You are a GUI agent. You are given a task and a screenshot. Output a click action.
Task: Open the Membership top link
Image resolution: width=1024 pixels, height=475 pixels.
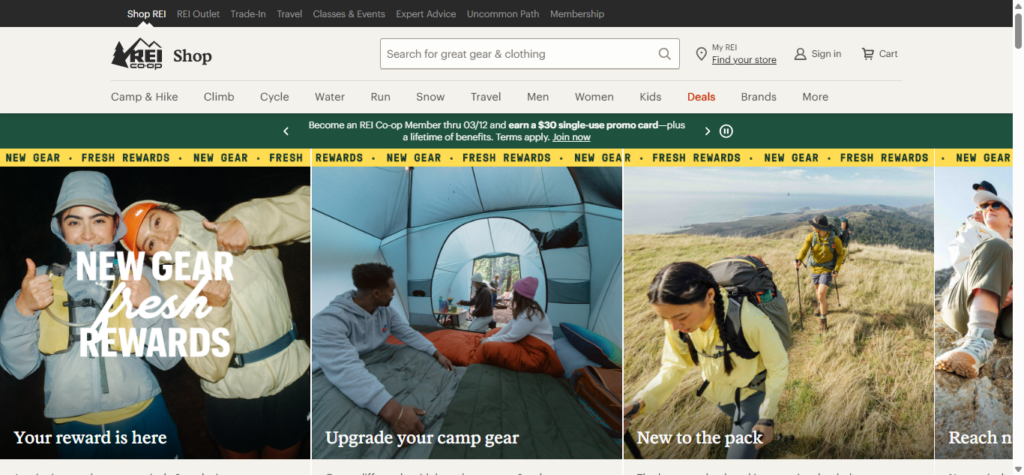[x=577, y=14]
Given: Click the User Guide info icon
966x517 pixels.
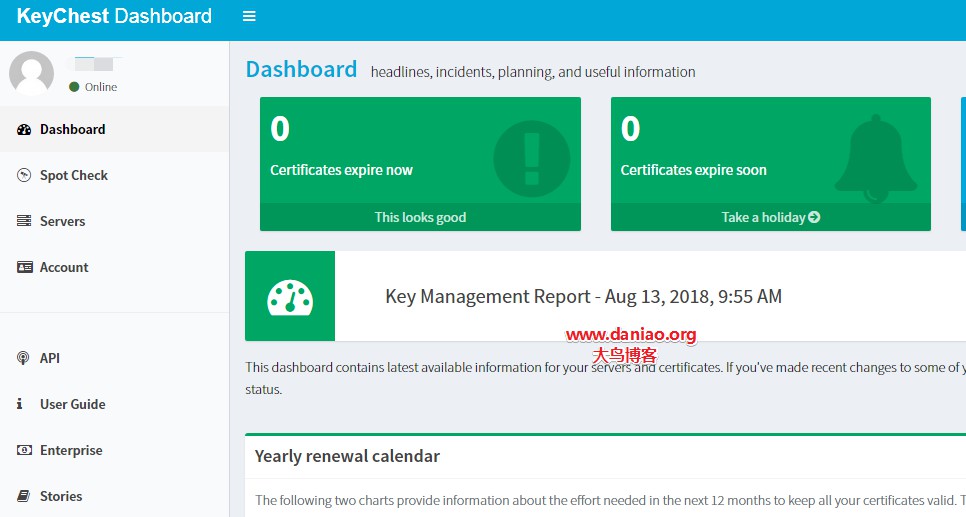Looking at the screenshot, I should (x=20, y=404).
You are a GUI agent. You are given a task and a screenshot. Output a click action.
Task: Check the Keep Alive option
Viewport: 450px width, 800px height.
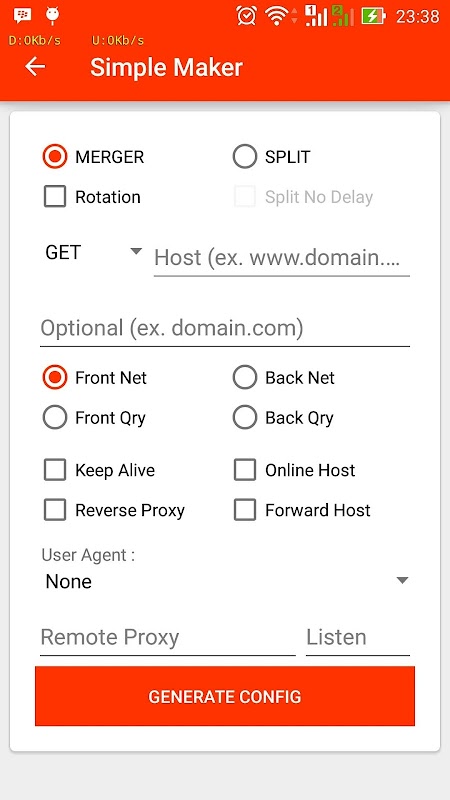(99, 470)
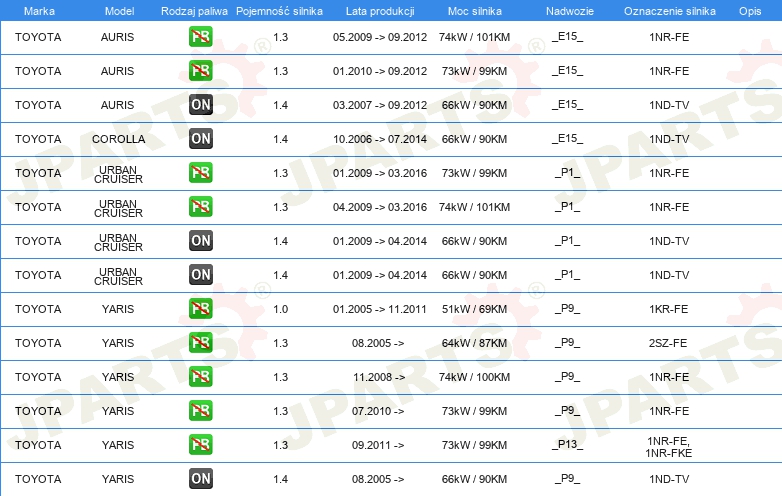The width and height of the screenshot is (782, 496).
Task: Click the PB icon for the Auris 01.2010 row
Action: [201, 71]
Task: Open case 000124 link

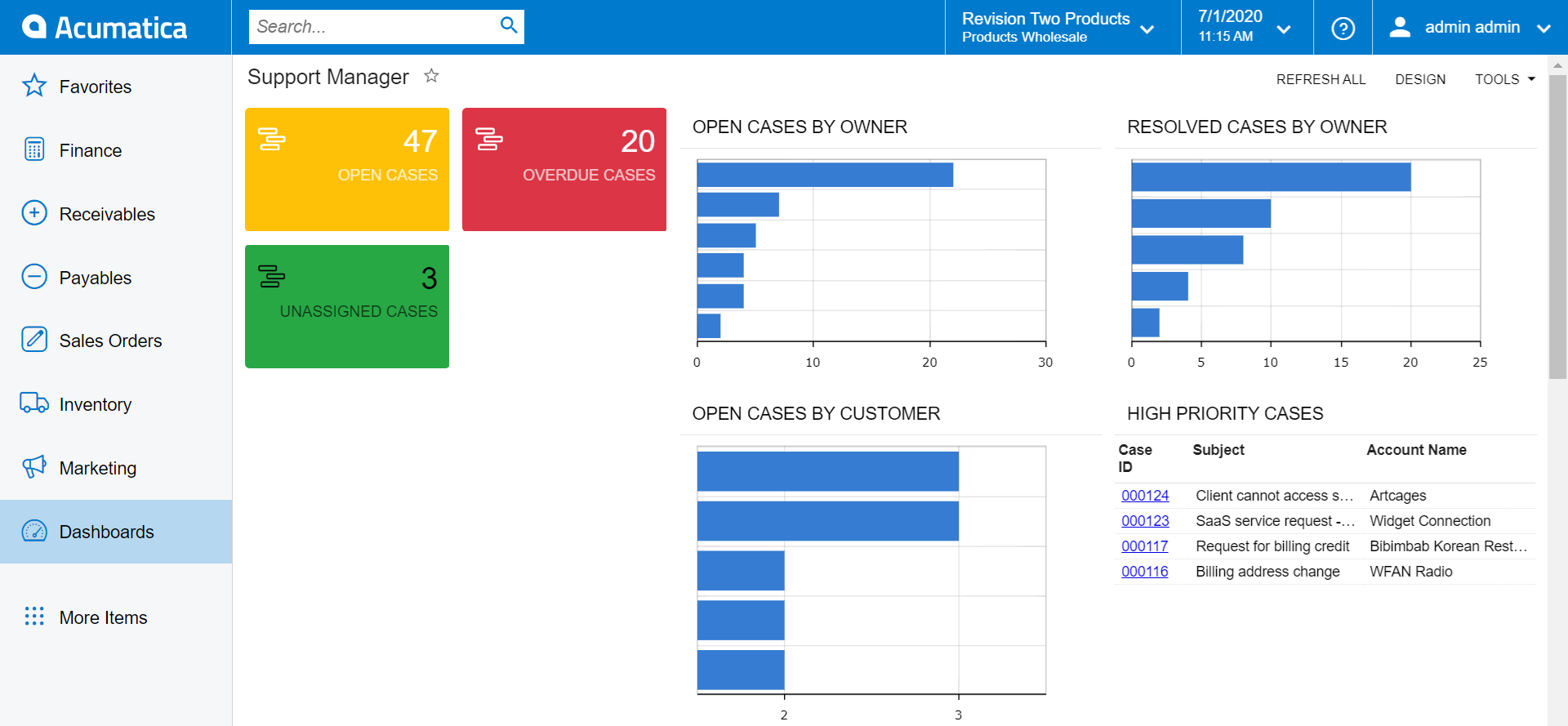Action: [x=1145, y=496]
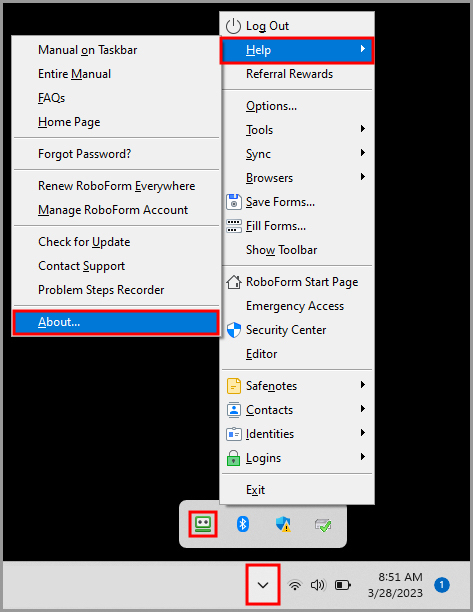Click the Bluetooth tray icon

(x=243, y=524)
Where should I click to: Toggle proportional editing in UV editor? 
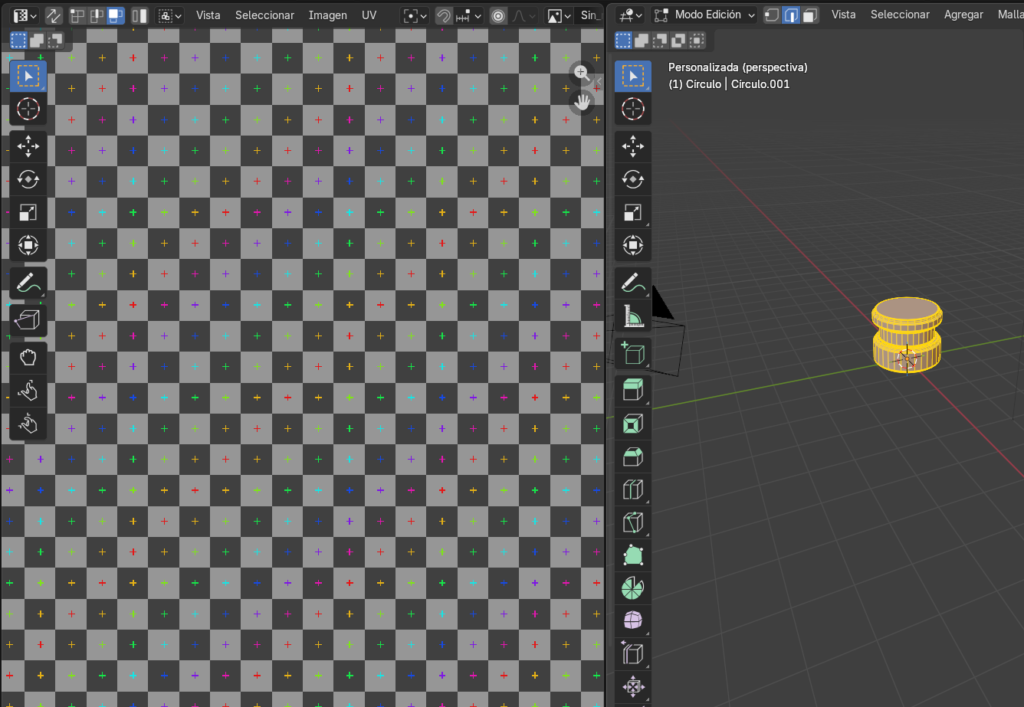click(x=498, y=15)
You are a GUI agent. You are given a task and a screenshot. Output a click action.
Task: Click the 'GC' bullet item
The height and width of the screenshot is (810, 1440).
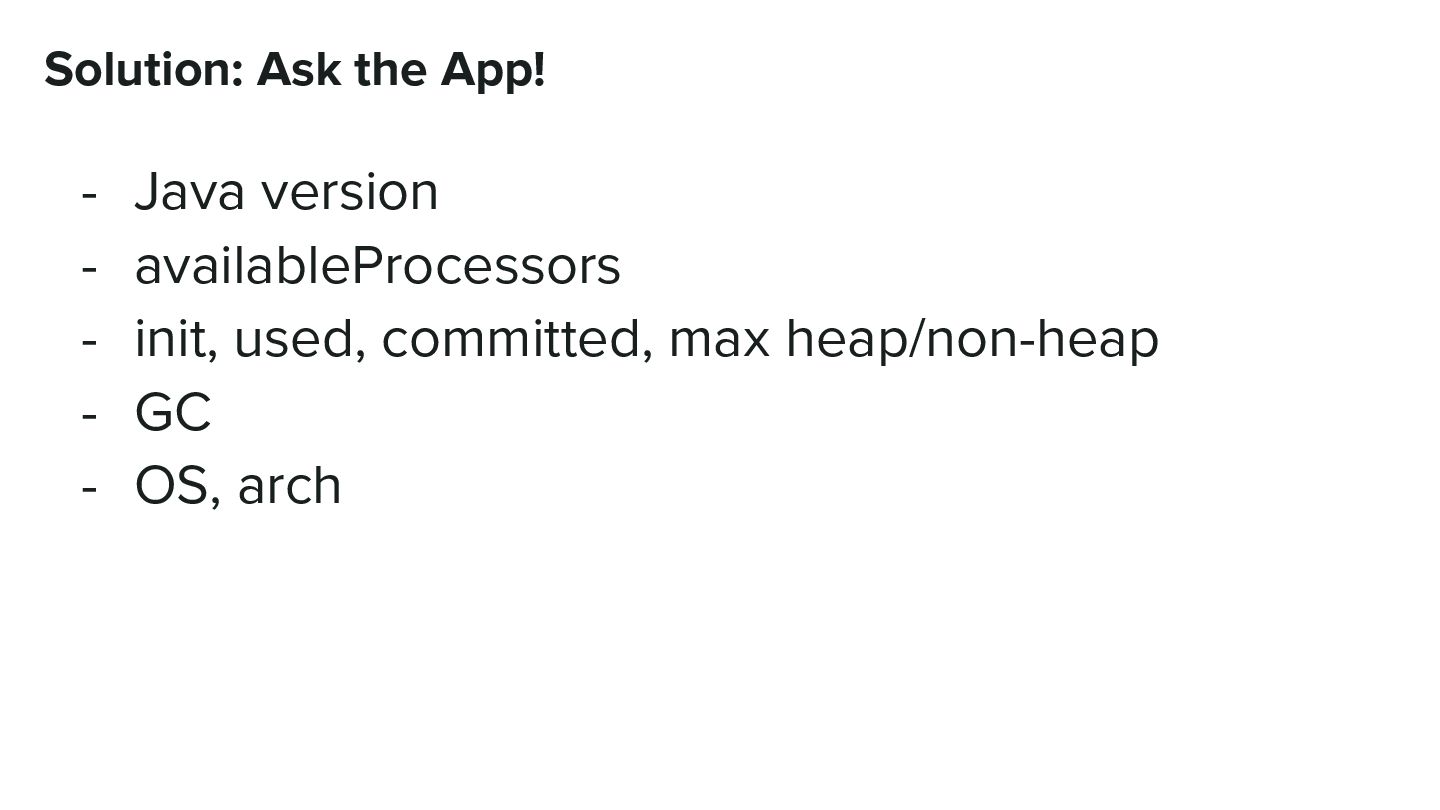173,412
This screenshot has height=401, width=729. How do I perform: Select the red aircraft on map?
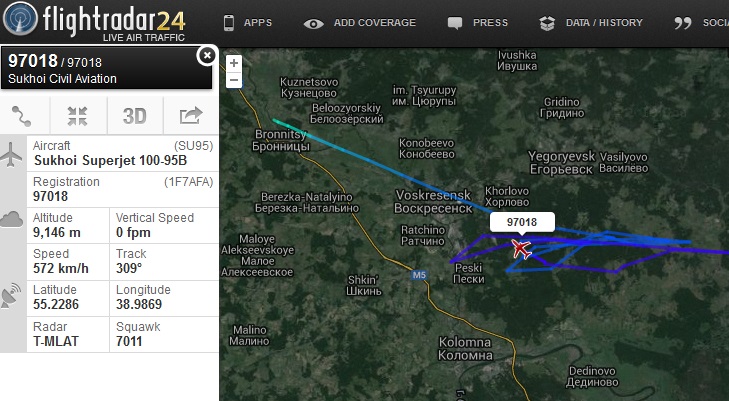point(522,249)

★ ★ ★

◆ WORK TO BE COMPLETED:
The expected result is every record above, word for word, with no pictures in it.

◆ RESPONSE BELOW:
You are a GUI agent. You are given a task and a screenshot. Output a click action.
Task: Open the Membership top link
Image resolution: width=1024 pixels, height=475 pixels.
[x=577, y=14]
Given: Click the User Guide info icon
966x517 pixels.
Looking at the screenshot, I should (x=20, y=404).
You are a GUI agent. You are given a task and a screenshot. Output a click action.
Task: Check the Keep Alive option
Viewport: 450px width, 800px height.
(99, 470)
The width and height of the screenshot is (782, 496).
Task: Click the PB icon for the Auris 01.2010 row
Action: [201, 71]
Task: Open case 000124 link

Action: [x=1145, y=496]
Click the Bluetooth tray icon

(x=243, y=524)
Where should I click to: Toggle proportional editing in UV editor? 
click(x=498, y=15)
You are a GUI agent. You are given a task and a screenshot. Output a click action.
Task: Click the 'GC' bullet item
The height and width of the screenshot is (810, 1440).
173,412
This screenshot has height=401, width=729. How do I perform: Select the red aircraft on map?
point(522,249)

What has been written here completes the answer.